Nos frères persécutés savent d’instinct comment réagir : pratiquer les rites en cachette, se garder des espions, risquer sa carrière et même sa vie. Mais nous, chrétiens du « monde libre », nous a-t-on appris à résister à la pression d’une société où règne l’idolâtrie de l’argent, du confort et du profit maximum ? (…) »
Et il concluait plein de ferveur : « Plus modeste, plus humble, sans autre appui que sa foi, l’Église ira joyeusement son chemin, dépouillée de beaucoup de certitudes et d’institutions. Mais les pauvres reconnaîtront en elle le havre de grâce, les victimes de l’oppression y trouveront asile, les pécheurs pleureront d’allégresse d’y recevoir le pardon.

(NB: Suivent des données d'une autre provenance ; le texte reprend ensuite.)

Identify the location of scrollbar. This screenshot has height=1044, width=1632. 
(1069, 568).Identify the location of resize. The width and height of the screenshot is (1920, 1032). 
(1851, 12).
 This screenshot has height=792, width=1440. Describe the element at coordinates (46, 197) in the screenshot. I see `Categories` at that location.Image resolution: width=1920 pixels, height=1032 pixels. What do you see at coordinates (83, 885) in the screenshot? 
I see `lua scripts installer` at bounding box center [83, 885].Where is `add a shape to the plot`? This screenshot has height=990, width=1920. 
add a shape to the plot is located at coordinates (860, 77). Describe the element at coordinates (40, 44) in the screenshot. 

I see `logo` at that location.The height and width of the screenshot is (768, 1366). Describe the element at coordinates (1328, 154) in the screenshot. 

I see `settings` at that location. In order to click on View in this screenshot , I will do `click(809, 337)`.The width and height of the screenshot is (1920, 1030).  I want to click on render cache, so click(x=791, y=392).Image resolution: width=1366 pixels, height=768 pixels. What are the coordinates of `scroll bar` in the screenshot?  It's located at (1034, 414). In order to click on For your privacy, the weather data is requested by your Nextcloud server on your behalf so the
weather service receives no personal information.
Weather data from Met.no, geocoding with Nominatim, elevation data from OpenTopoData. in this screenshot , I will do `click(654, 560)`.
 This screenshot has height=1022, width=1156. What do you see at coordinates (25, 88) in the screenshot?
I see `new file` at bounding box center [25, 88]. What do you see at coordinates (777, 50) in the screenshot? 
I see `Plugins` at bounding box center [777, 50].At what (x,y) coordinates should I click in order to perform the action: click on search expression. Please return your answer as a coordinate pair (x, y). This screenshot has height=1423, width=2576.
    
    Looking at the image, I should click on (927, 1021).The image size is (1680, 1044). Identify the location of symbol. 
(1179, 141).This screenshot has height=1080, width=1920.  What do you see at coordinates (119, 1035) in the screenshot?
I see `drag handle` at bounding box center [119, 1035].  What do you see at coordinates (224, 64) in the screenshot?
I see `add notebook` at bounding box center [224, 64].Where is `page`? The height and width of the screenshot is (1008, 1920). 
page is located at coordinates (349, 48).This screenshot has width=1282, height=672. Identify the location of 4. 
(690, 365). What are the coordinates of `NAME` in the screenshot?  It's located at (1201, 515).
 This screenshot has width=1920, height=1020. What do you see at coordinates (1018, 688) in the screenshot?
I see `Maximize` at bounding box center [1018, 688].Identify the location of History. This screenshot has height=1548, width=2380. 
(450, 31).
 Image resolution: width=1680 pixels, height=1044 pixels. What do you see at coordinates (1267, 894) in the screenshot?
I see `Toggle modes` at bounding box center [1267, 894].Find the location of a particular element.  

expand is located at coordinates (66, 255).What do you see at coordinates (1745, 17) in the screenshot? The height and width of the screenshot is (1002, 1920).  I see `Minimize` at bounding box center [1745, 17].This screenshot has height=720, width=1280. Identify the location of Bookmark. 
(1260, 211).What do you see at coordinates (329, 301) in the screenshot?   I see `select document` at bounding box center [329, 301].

Tout ne sera pas parfait -et ne l’a jamais été- mais ce sera plus évangélique ».[30]
On s’abstiendra donc de parler d’une religion minoritaire en se basant sur le seul critère de la pratique dominicale régulière. Beaucoup restent unis à l’Église par les liens intermittents des rendez-vous saisonniers lors des « quatre saisons de la vie », la leur et celle des autres » (L’Église et les défis du troisième millénaire, in DC n° 2269, 5 mai 2002, pp. 444-445).